Rendering raw metadata is hostile. Without normalization, a gallery is a dozen different UIs glued together.

The fix: one parser per format. A detector picks the right one. The output is canonical.

// Top-level detector + dispatcher
function parseMetadata(raw) {
if (typeof raw === 'string' && raw.includes('Steps:')) {
return parseA1111(raw);
}
if (raw?.prompt && typeof raw.prompt === 'object') {
return parseComfyUI(raw);
}
if (raw?.invokeai_metadata) {
return parseInvokeAI(raw.invokeai_metadata);
}
return null; // unknown source — render as raw
}
function parseA1111(text) {
const lines = text.split('\n');
const prompt = lines[0];
const negMatch = text.match(/Negative prompt: (.+?)(?:\n|$)/);
const steps = text.match(/Steps: (\d+)/)?.[1];
const sampler = text.match(/Sampler: ([^,]+)/)?.[1]?.trim();
const cfg = text.match(/CFG scale: ([\d.]+)/)?.[1];
const seed = text.match(/Seed: (\d+)/)?.[1];
const model = text.match(/Model: ([^,]+)/)?.[1]?.trim();
return { prompt, negative_prompt: negMatch?.[1] ?? '', steps: +steps, sampler, cfg_scale: +cfg, seed, model };
}
function parseComfyUI(workflow) {
// Walk the graph: find KSampler nodes, their inputs, trace back through CLIPTextEncode
const nodes = Object.values(workflow.prompt);
const sampler = nodes.find(n => n.class_type === 'KSampler');
if (!sampler) return null;
const promptText = findConnectedNodeText(nodes, sampler.inputs?.positive);
const negativeText = findConnectedNodeText(nodes, sampler.inputs?.negative);
const modelNode = findConnectedNode(nodes, sampler.inputs?.model);
return {
prompt: promptText,
negative_prompt: negativeText,
steps: sampler.inputs?.steps,
cfg_scale: sampler.inputs?.cfg,
seed: sampler.inputs?.seed,
sampler: sampler.inputs?.sampler_name,
model: modelNode?.inputs?.ckpt_name,
// keep the raw graph for "advanced view"

= = = = =

- _To do_:
1 - Print out everything in the metadata-parsing text from "Rendering raw metadata" down to "output is canonical.", without changing a word.
2 - Carry on writing the metadata-parsing text from the point where it stops.

- _Input data_:

= = = = =

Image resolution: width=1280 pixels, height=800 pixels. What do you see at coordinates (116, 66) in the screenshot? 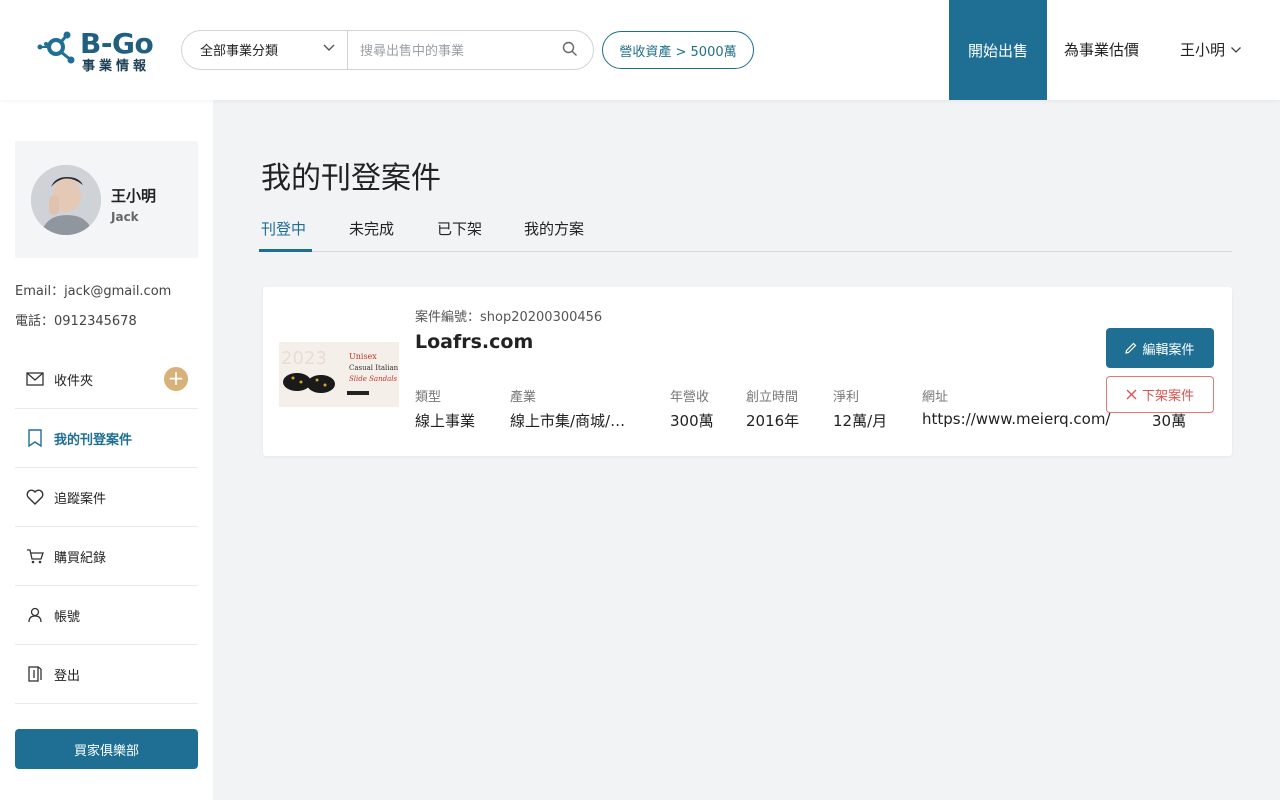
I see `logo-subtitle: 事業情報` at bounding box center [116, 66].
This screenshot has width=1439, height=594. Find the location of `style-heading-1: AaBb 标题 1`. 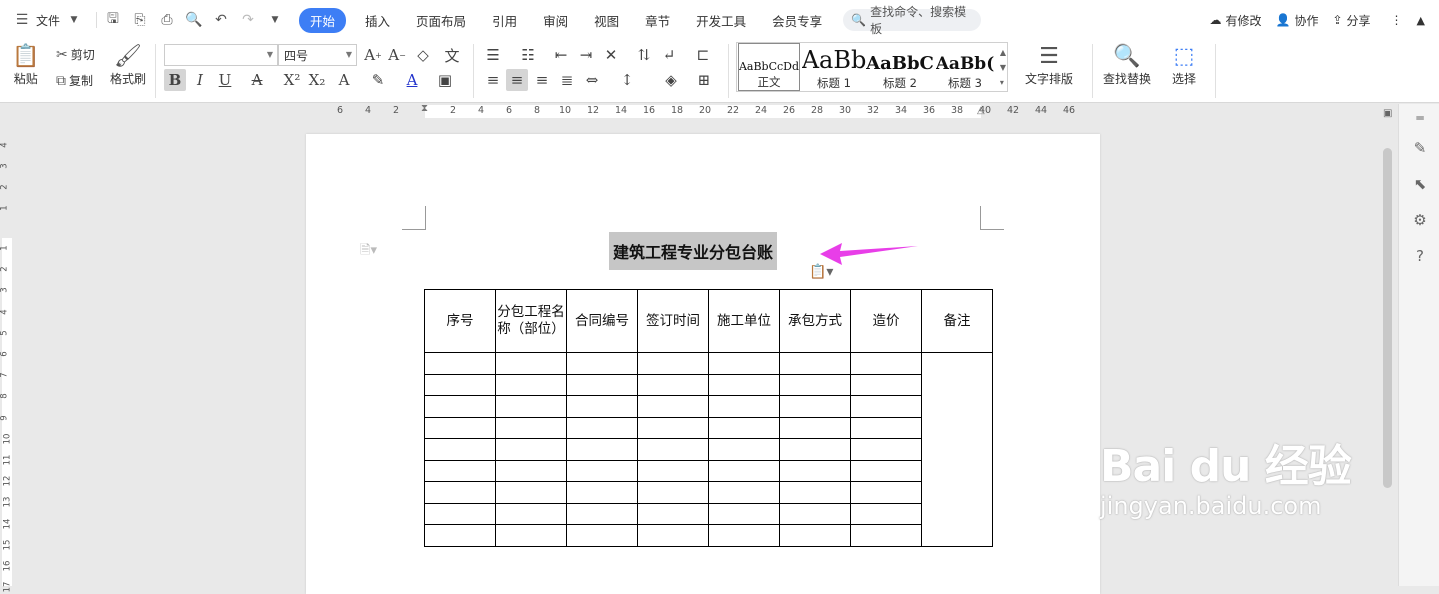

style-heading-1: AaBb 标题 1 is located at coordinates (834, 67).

= = = = =

- _Results of the exercise_:
1 -
Rendering raw metadata is hostile. Without normalization, a gallery is a dozen different UIs glued together.

The fix: one parser per format. A detector picks the right one. The output is canonical.

2 -
workflow_raw: workflow,
};
}
  • Artifex — metadata extracted at upload time, normalized into DB columns; the MetadataPanel renders from the canonical shape
  • Pattern generalizes to any “multiple upstream tools, one downstream display” situation: log parsers, CI artifact readers, vendor SDKs
  • Keep the raw JSON too. Store metadata_raw alongside the canonical fields. When a user’s tool doesn’t fit any known parser, the raw blob is the escape hatch — and when you add a new parser later, you can re-process old images.
  • Version tolerance. ComfyUI changes node names between versions. KSampler becomes KSamplerAdvanced; CheckpointLoaderSimple gets renamed. Detection by class name needs a list of aliases, not a single string.
  • Missing fields are normal. Some generations have no seed (img2img with random), no CFG (some samplers ignore it), or no negative prompt. Default to null, not 00 is a valid CFG value that looks like missing data.
  • Unicode in A1111 text. Automatic1111 sometimes double-encodes Unicode in the metadata string. Try Buffer.from(raw, 'latin1').toString('utf8') as a fallback if characters look wrong.
  • PNG metadata read cost. sharp(file).metadata() is cheap for dimensions; the full text chunks need png-chunks-extract or similar. Skip the full read unless the user asks for details.
  • Comfy workflow graphs can be huge. Some have 100+ nodes. Don’t log them verbatim; log a summary.
  • Don’t trust model strings. Users rename checkpoint files to gibberish. Treat model names as informational, not canonical. Hash the file for true identity if you need dedupe.